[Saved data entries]
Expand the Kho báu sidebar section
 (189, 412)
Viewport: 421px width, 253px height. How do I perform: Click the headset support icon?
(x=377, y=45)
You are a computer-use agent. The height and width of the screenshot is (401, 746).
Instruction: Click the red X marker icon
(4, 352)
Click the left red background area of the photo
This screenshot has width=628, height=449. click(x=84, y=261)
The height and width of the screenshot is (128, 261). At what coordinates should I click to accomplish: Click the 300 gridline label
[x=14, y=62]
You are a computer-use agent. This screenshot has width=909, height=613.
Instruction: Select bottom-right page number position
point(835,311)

...

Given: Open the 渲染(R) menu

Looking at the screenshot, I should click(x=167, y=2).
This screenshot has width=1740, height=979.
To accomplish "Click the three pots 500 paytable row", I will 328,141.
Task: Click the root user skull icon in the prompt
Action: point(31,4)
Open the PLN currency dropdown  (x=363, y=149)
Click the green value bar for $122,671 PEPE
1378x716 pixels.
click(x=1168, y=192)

◆ YOUR OBJECTIVE ◆
Line count for the string "computer": tally the lines of the records above that contain it and give only the result.

◆ WRITTEN RESPONSE ◆
2